The Data Dossier: June 2016

There was once a paper,
Which got badly rejected at PODS.
Boldly, it went forth to SIGMOD,
Against it were overwhelming odds.
Branded "extremely controversial,"
Yet "profound," it waited a long while.
At last, deliverance was in sight,
Though many a reviewer it did rile!

This is a post about my SIGMOD 2016 paper titled To Join or Not to Join? Thinking Twice about Joins before Feature Selection. It is co-authored with my advisors, Jeff Naughton and Jignesh Patel, and our ML collaborator, Jerry Zhu.

Introduction

Machine learning (ML) is all the rage in CS right now. The "traditional" view of training data in ML is that it is a single table with all the features about the entity to model. However, in most real-world applications, datasets are often multi-table and connected by primary key-foreign key (KFK) relationships. Thus, data scientists often join the base tables to gather as many features as they can for ML. Here is a concrete example (from the paper):

Example: Consider a data scientist at an insurance company modeling their customers using ML to prevent customer churn. They have a table with customer features such as their age, gender, income, employer, etc. One of those features, the employer's ID is a foreign key (FK) that refers to a separate table with information about companies and other organization. Given this situation, the data scientist instinctively joins these two tables to create a single table in which the feature vectors from the customer and employer tables are concatenated. They then use it to train their favorite ML model, e.g., Naive Bayes, logistic regression, neural networks, etc.

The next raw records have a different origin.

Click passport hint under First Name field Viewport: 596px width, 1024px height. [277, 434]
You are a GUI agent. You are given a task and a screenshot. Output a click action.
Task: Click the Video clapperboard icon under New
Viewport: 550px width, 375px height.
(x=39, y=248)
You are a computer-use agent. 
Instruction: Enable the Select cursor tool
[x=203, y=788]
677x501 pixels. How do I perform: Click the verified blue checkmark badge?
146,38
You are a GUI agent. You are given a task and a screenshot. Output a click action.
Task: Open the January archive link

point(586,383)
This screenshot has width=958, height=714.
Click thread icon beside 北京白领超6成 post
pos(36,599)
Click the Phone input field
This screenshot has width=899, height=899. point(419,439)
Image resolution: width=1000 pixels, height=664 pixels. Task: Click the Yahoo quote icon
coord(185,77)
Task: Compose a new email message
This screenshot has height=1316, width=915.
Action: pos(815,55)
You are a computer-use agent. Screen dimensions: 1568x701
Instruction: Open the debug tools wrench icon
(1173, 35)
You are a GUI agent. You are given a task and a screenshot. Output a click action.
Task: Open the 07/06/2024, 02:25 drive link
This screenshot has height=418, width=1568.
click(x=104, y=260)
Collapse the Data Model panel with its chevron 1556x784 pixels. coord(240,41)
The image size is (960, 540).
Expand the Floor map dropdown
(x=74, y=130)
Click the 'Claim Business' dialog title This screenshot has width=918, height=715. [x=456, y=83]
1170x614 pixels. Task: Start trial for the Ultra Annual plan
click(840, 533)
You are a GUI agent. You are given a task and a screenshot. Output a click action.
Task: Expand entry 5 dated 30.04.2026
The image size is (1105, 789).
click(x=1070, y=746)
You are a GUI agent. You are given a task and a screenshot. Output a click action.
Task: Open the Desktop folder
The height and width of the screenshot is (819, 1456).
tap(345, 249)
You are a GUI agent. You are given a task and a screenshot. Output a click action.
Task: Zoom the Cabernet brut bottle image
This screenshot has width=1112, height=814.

Joins before ML do not just arise in insurance; they are ubiquitous and arise in practically every data-driven application. Recommendation systems join tables with ratings, users, and movies. Web security systems join tables about login events, user accounts, and webpages. The list goes on and on. In all these cases, feature selection is typically performed implicitly or explicitly along with ML to help improve accuracy. For example, explicit greedy subset search techniques such as backward or forward selection are popular for Naive Bayes, while implicit L1 or L2 regularization are popular for logistic regression and neural networks.

In this paper, we ask a simple but radical question: Do we really "need" these joins before ML? The motivation for this question is a simple information theoretic result we prove in the paper: the features brought in by such KFK joins are redundant. In the ML literature, many feature selection methods explicitly search for redundant features and remove them. This motivates us to short-circuit the feature selection process using database schema information: simply avoid KFK joins before ML! Clearly, this could help improve runtime performance because several features are avoided before feature selection without even looking at the data. Avoiding the join processing cost also saves some time but this component is usually minor. Empirically, we saw speed-ups of up to two orders of magnitude (186x) on real-world datasets.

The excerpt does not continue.